— start —
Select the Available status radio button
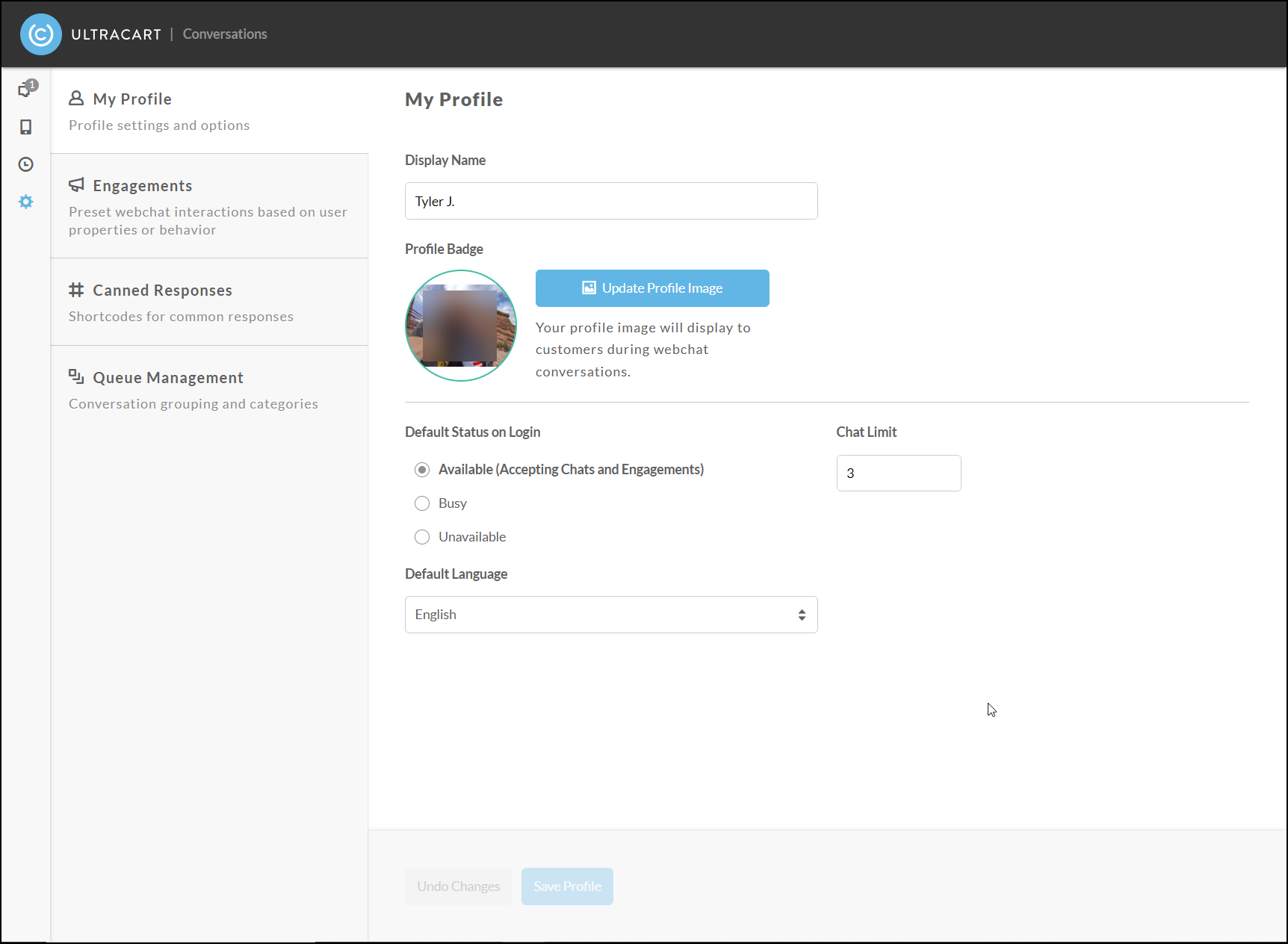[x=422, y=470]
— end —
— start —
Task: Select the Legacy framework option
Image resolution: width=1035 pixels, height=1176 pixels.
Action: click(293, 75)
— end —
- _What to work on_
Please duplicate the lines starting with the line containing "Task: Select the Legacy framework option" and going on through the line containing "Action: click(293, 75)", exactly as they appear, and give only those lines.

- _Problem solution_
Task: Select the Legacy framework option
Image resolution: width=1035 pixels, height=1176 pixels.
Action: click(293, 75)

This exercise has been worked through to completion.